## Text extract
━━━━━━━━━━━━━━━━
I said no such thing. Either your reading comprehension skills are completely absent or your are deliberately twisting everybody's replies. I suspect the latter. I said that since the 'traveler' considers himself stationary in his own frame (by definition no less), clock 2 rushes towards him from 36 light minutes away, and this takes 45 minute, which is less than SoL. That makes no statement about what he sees while this is going on. 10 years away as measured in a different frame than your own, yes. If I have a fast enough ship, I can get to the far edge of the galaxy in my lifetime, despite it being 70,000 LY away in the frame of the galaxy. That speed is called proper velocity (dx/dt') and there is no limit of c to it. Normal velocity (dx/dt, or distance and time measured in the same frame) is bounded locally by light speed.

That error has already been pointed out. The example shows clock 3 traveling the light hour in 5/4 hours. That's what it means to be moving at 0.8c. Due to time dilation, clock 3 just happens to have logged only 3/4 hours during that trip. Relative to the clock's own frame, only 45 undilated minutes pass, but it is stationary (by definition), which is hardly traveling faster than SoL. In that frame, clock 2 comes to it at 0.8c, and moves 36 light-minutes during those 45 minutes, which is also less than SoL. 2: As seen some observer A, the incoming clock is seen to go from a light hour away to 'here' in 15 minutes, yes. That's the difference between its actual speed in that frame and the speed of the light the observer is observing.
━━━━━━━━━━━━━━━━
## Data

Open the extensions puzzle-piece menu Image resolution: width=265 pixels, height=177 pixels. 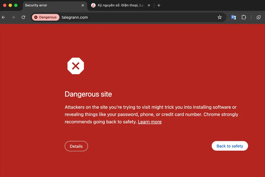[x=244, y=17]
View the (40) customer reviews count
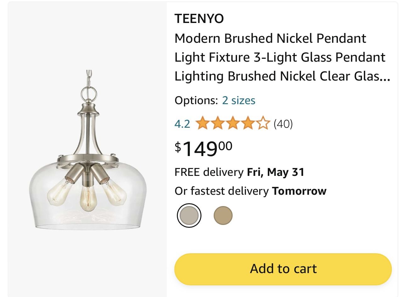 point(283,124)
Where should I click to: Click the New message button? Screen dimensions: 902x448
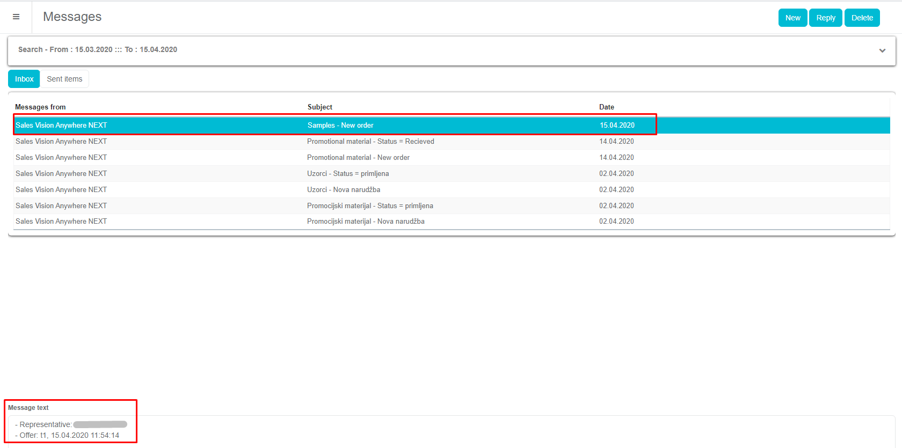pyautogui.click(x=792, y=18)
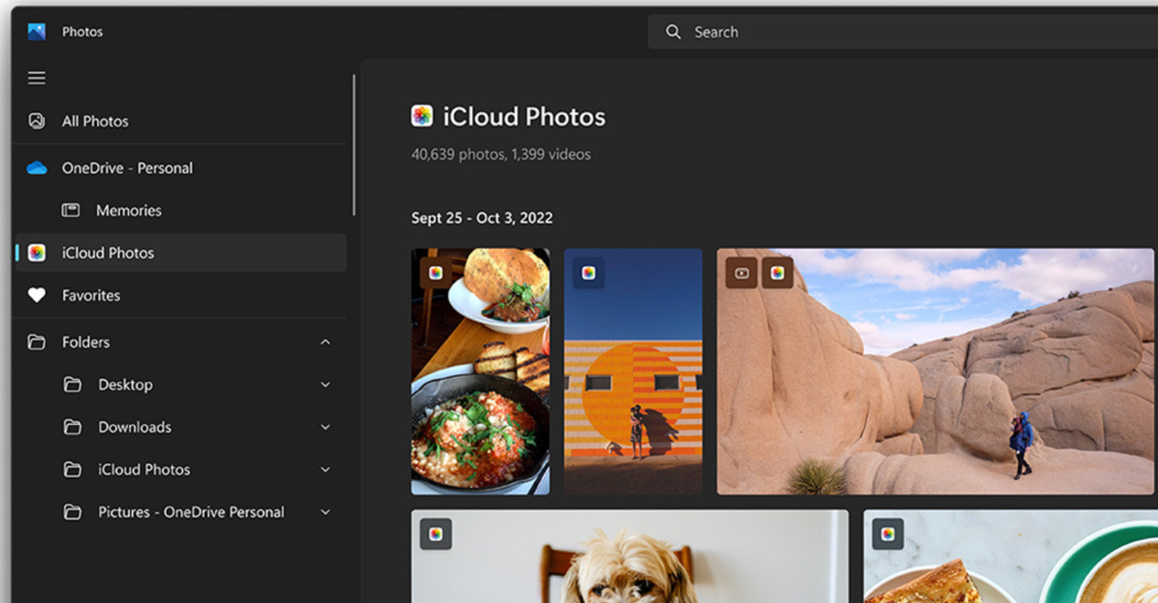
━━━━━━━━━━━━━━━━
## Required actions
- A) In the relativity excerpt, how much time does clock 3 log during its trip across the light hour?
- B) Reproduce the relativity excerpt from "That error has" up to and including "observer is observing.".

## Response list
- A) 3/4 hours

- B)
That error has already been pointed out. The example shows clock 3 traveling the light hour in 5/4 hours. That's what it means to be moving at 0.8c. Due to time dilation, clock 3 just happens to have logged only 3/4 hours during that trip. Relative to the clock's own frame, only 45 undilated minutes pass, but it is stationary (by definition), which is hardly traveling faster than SoL. In that frame, clock 2 comes to it at 0.8c, and moves 36 light-minutes during those 45 minutes, which is also less than SoL. 2: As seen some observer A, the incoming clock is seen to go from a light hour away to 'here' in 15 minutes, yes. That's the difference between its actual speed in that frame and the speed of the light the observer is observing.